### TASK:
No pictures go in the copy. Restate, word for word, each line from the one containing "The width and height of the screenshot is (1456, 819). How" through the last line below.

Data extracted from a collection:
= Beginning of Section =

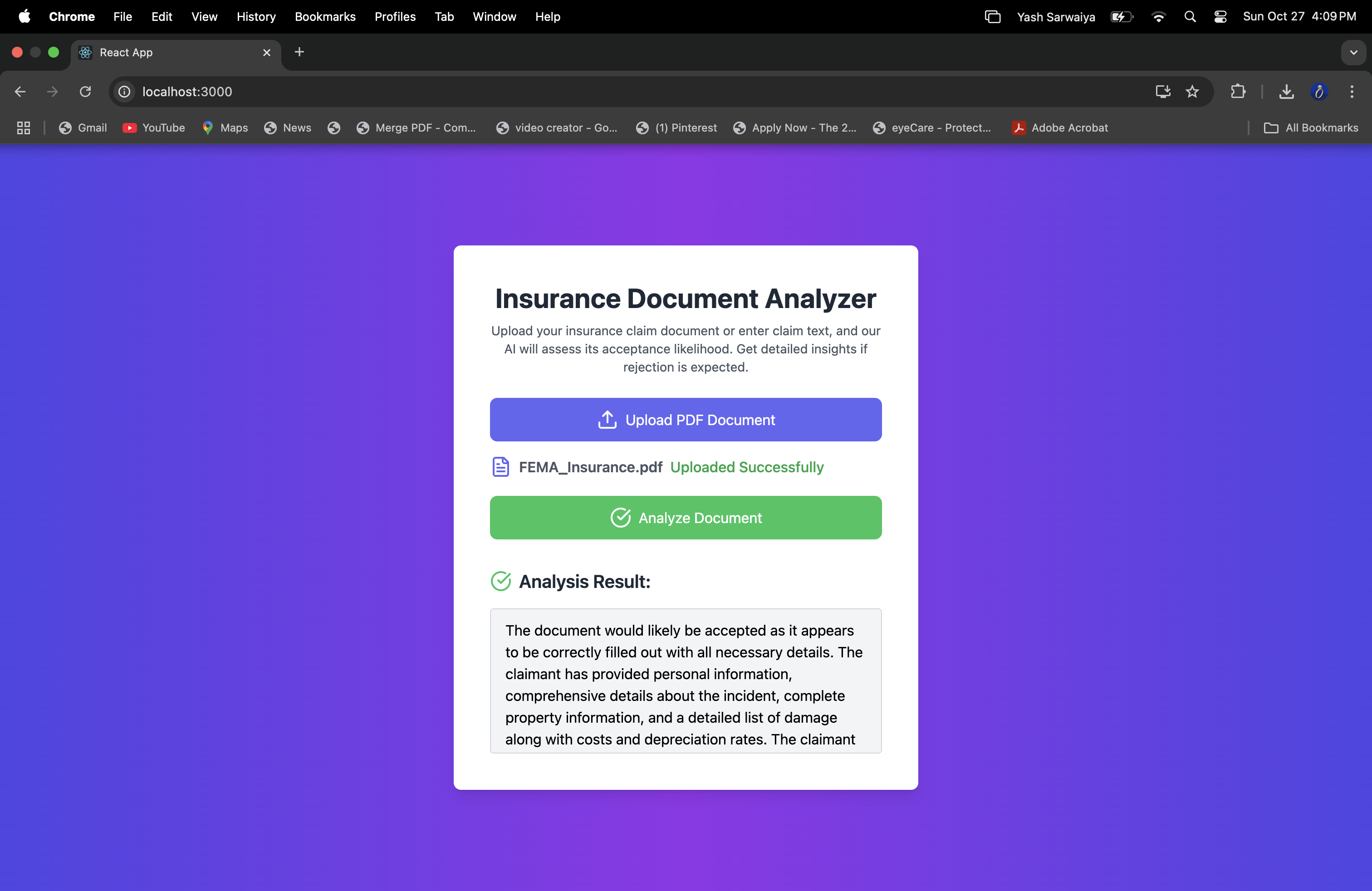
Task: Click the Adobe Acrobat bookmark
Action: tap(1061, 128)
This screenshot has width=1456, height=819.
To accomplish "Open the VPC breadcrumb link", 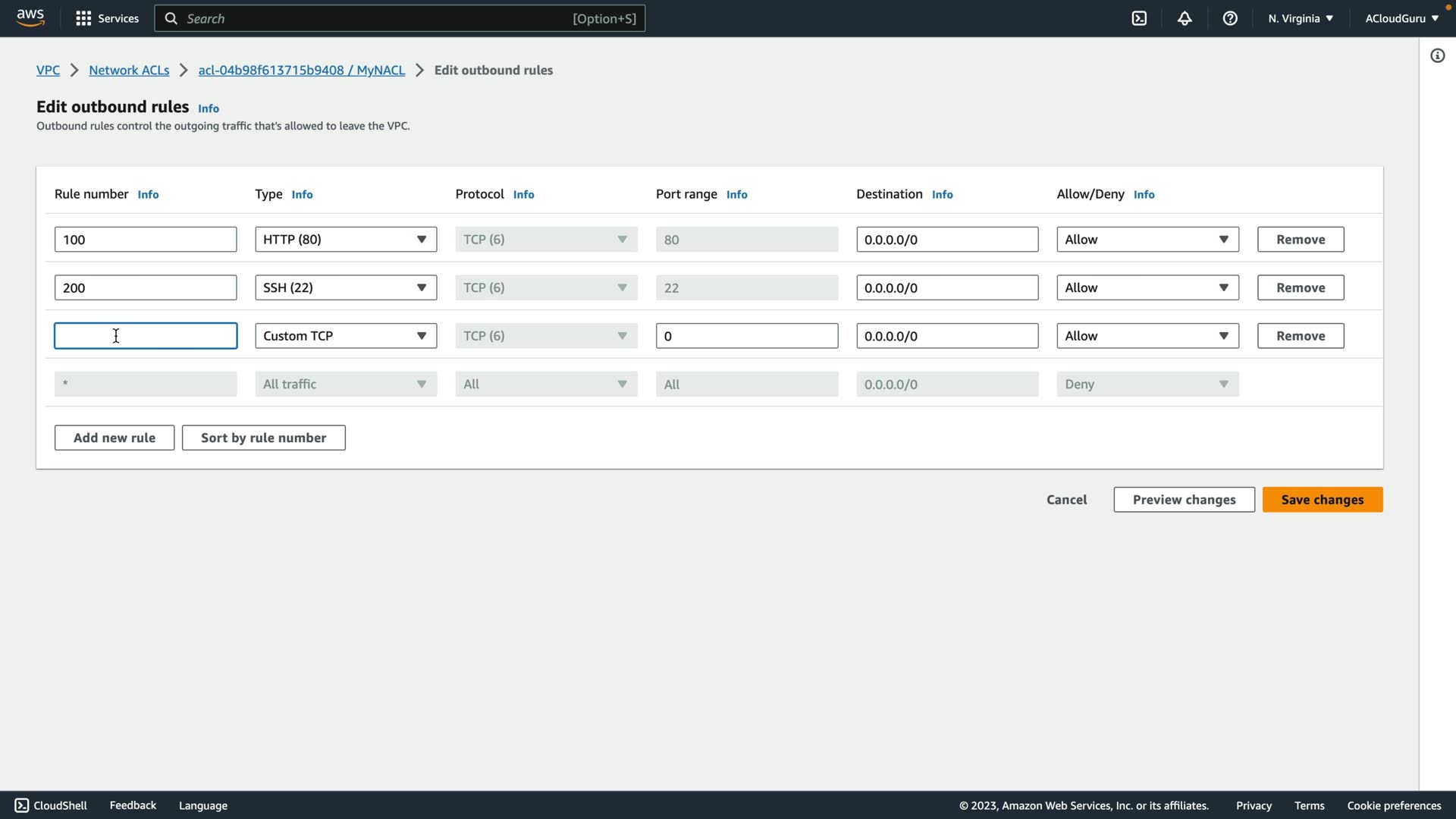I will coord(48,70).
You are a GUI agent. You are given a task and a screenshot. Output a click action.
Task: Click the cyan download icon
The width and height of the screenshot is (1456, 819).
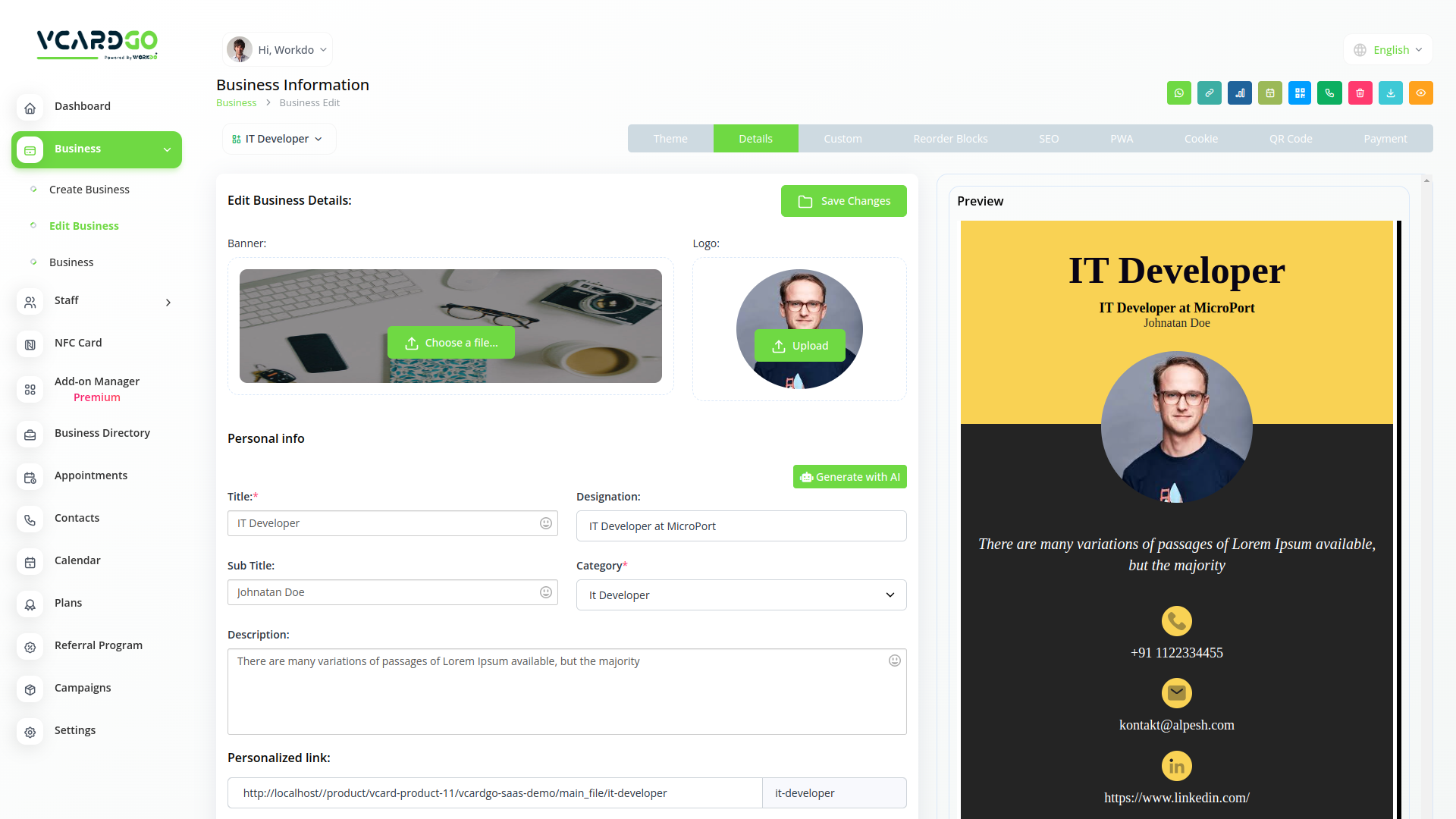click(1390, 93)
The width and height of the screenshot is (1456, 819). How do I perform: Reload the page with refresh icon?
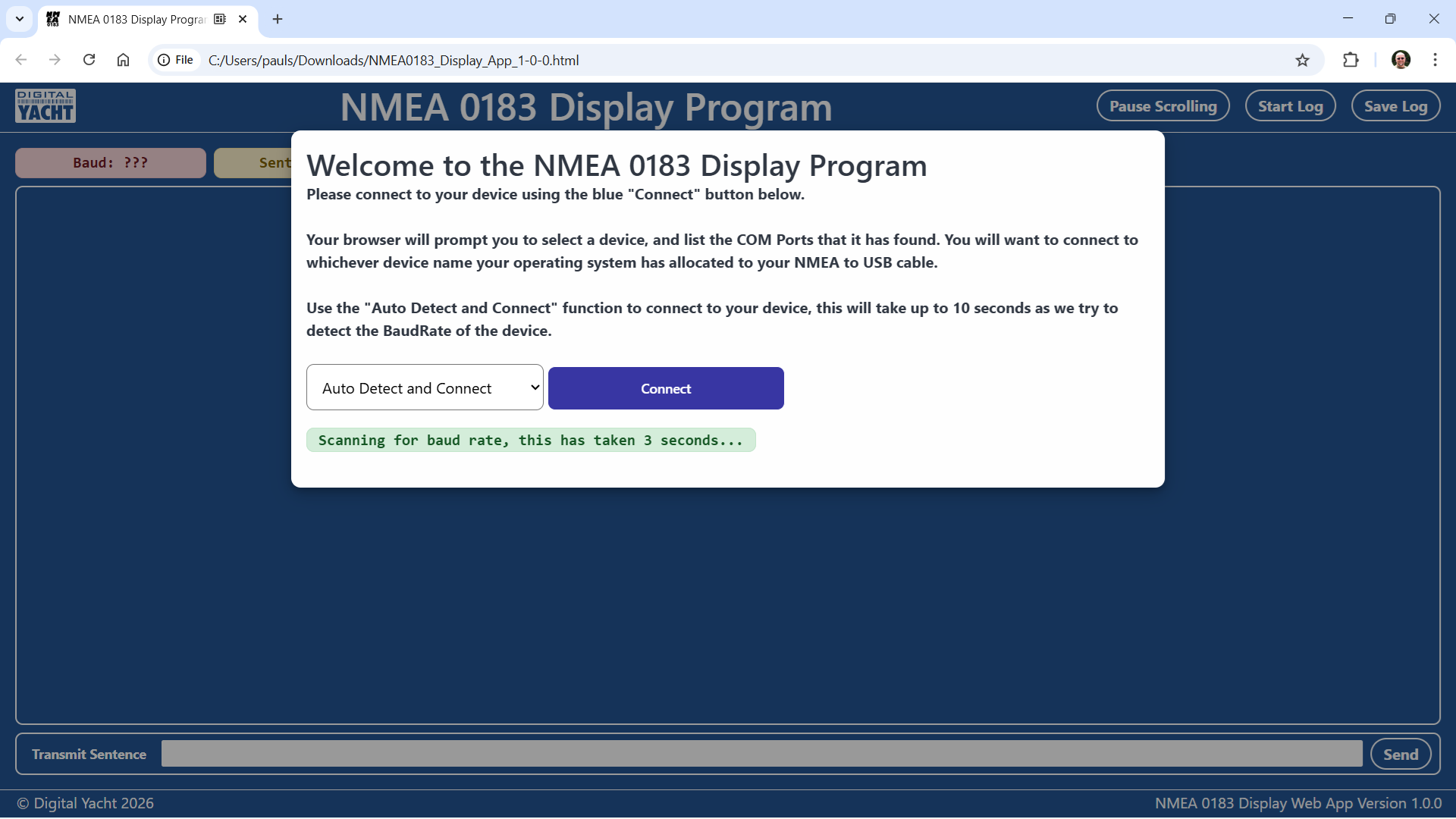point(89,60)

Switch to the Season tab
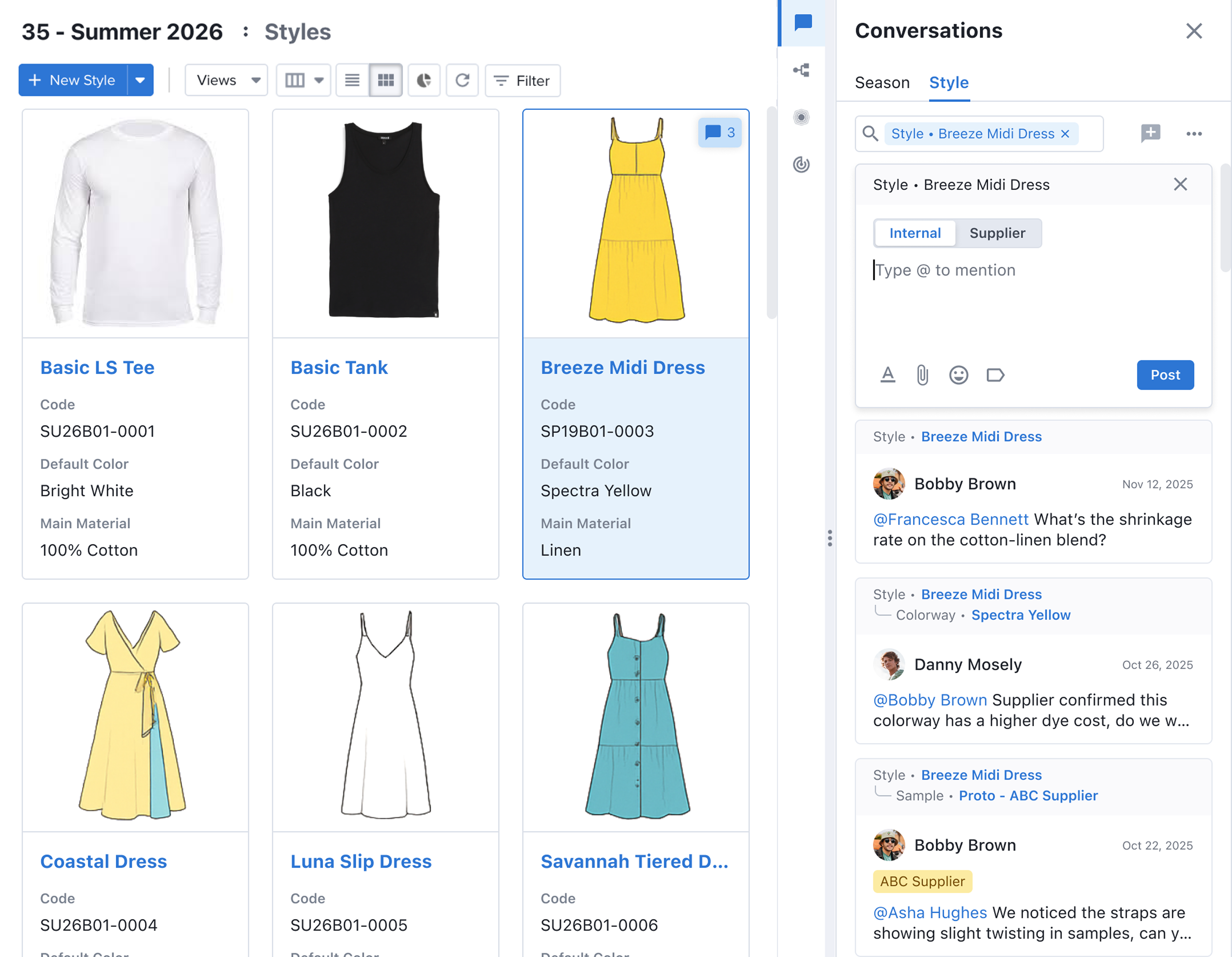(x=882, y=83)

= End of Section =

### THE ANSWER:
The width and height of the screenshot is (1456, 819). How do I perform: Reload the page with refresh icon?
point(89,60)

Switch to the Season tab
(x=882, y=83)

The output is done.